Security of energy supply is an integral part of the Energy Union strategy. Energy supplies are exposed to risks that include disruption from countries from which the EU import fuel, but also extreme weather, industrial hazards and terrorism and hybrid threats. By working together to prevent and to manage potential crises, the EU and its member countries can make the European energy system more resilient. Solidarity and regional cooperation, as well as speaking with one voice internationally when dealing with supplier countries, are key to this.
At present, the EU imports 54% of all the energy it consumes, at a cost of more than €1 billion per day. Energy also makes up more than 20% of total EU imports. Specifically, the EU imports:
- 90% of its crude oil
- 69% of its natural gas
- 42% of its coal and other solid fuels
- 40% of its uranium and other nuclear fuels.
Security of electricity supply
The EU works with member countries and transmission system operators to prevent and manage electricity black-outs. The Electricity Coordination Group is a forum for sharing information. In November 2016, as part of the 'Clean Energy for All Europeans' package, the Commission proposed a new Regulation on Electricity Risk-Preparedness.

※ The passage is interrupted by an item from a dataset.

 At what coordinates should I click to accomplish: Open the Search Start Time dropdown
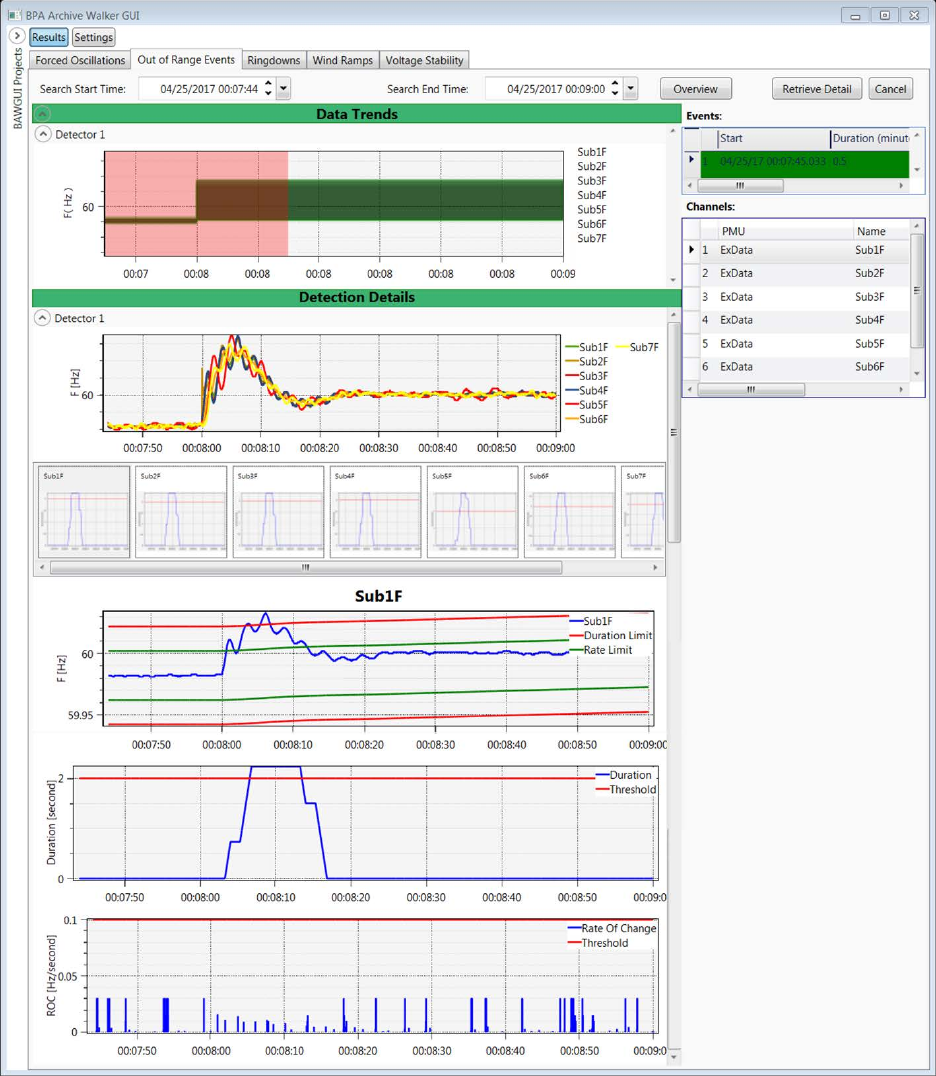[283, 89]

Gas and oil supplier routes
The EU works closely with its supplier countries. This includes collaboration with Russia and Norway who together supply over half of the EU's gas and over 40% of its oil.

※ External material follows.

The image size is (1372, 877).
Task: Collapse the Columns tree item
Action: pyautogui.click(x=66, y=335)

At the same time, the EU works with countries along supply routes to prevent supply disruptions. It is also aiming to build new transit routes such as the Southern Gas Corridor to diversify its supplies by bringing in gas from the Caspian countries.
EU oil stocks
EU countries are required to maintain emergency stocks of oil equal to at least 90 days of their average daily consumption in case there is a disruption to oil supply under the Minimum Stocks of Crude Oil and/or Petroleum Products Directive.
Security of gas supply
To help protect against gas disruptions, the EU substantially reinforced its security of gas supply laws with the adoption of the Security of Gas Supply Regulation in 2017. EU countries must ensure that gas is supplied to households and other vulnerable customers such as hospitals, even under demanding conditions such as a disruption of main gas infrastructure lasting 30 days, and also prepare Preventive Action Plans and Emergency Plans to prevent and deal with crises. They must cooperate at regional level and help each other to always guarantee gas supply to the most vulnerable consumers even in severe gas crisis situations.